VATICAN CITY: While many Egyptians celebrated the military’s actions in deposing Mohammed Morsi as president of Egypt, Fides News Agency reported groups of “fanatical Islamists” attacked a Coptic Catholic parish in the northern village of Delgia.
The pastor’s house as well as several buildings belonging to the Church were looted and then burnt to the ground on July 3.
“Thank God there were no victims and injuries but the alarm continues,” Coptic Catholic Bishop Botros Fahim Awad Hanna of Minya told Fides.
“The fundamentalists have closed the roads at the entrance to the village.
“They shout slogans against Christians, they say they want to destroy everything and now they are trying again to storm the church.
“The local police are helpless, I called Cairo to ask for the intervention of the army.”
The attack on the Catholic Coptic parish is, as of now, the most serious reported incident against Christians in the wake of the unfolding political drama affecting the nation.

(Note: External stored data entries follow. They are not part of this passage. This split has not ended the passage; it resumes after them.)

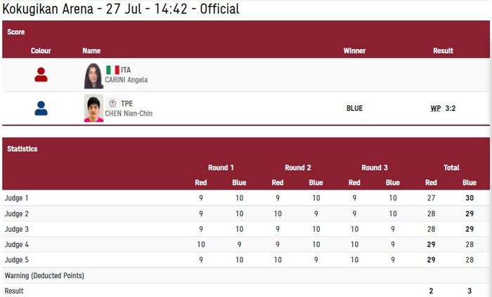Open CHEN Nien-Chin's athlete photo
Viewport: 492px width, 297px height.
(x=93, y=108)
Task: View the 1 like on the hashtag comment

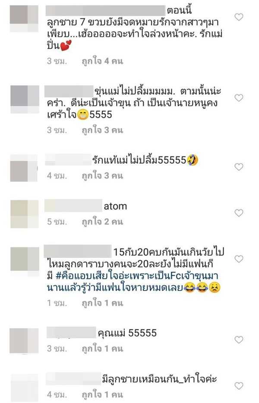Action: pos(102,303)
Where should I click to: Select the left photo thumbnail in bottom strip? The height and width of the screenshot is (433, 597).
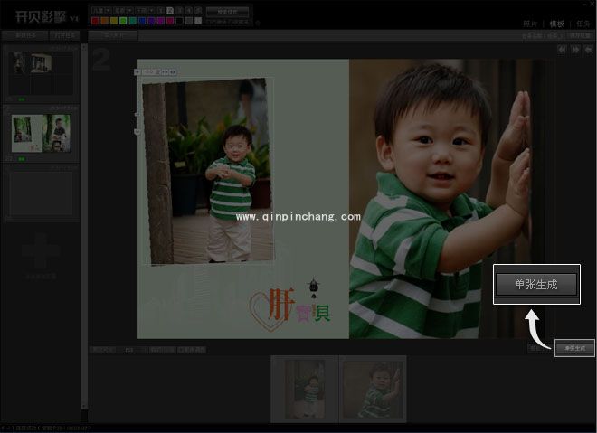click(x=304, y=389)
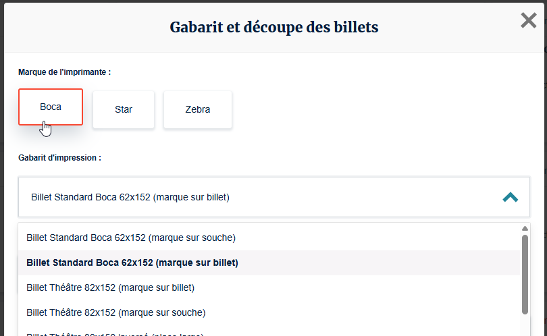This screenshot has width=547, height=336.
Task: Click the Marque de l'imprimante label
Action: [x=65, y=72]
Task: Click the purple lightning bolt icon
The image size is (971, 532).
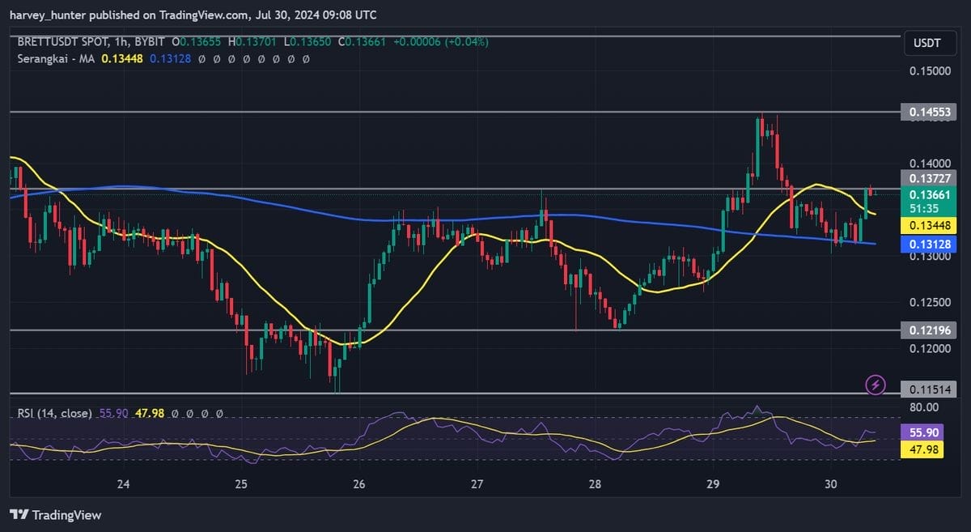Action: (x=875, y=385)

However, Fides said “threats and intimidation against Christian communities have occurred in other parts of Egypt”.
Egypt’s first democratically elected president was overthrown by the military on July 3, ousted after a year in office.
The armed forces announced they would install a temporary civilian government to replace Morsi who denounced the action as a “coup” by the generals.
Millions of anti-Morsi protesters around the country erupted in celebrations after the televised announcement by the army chief.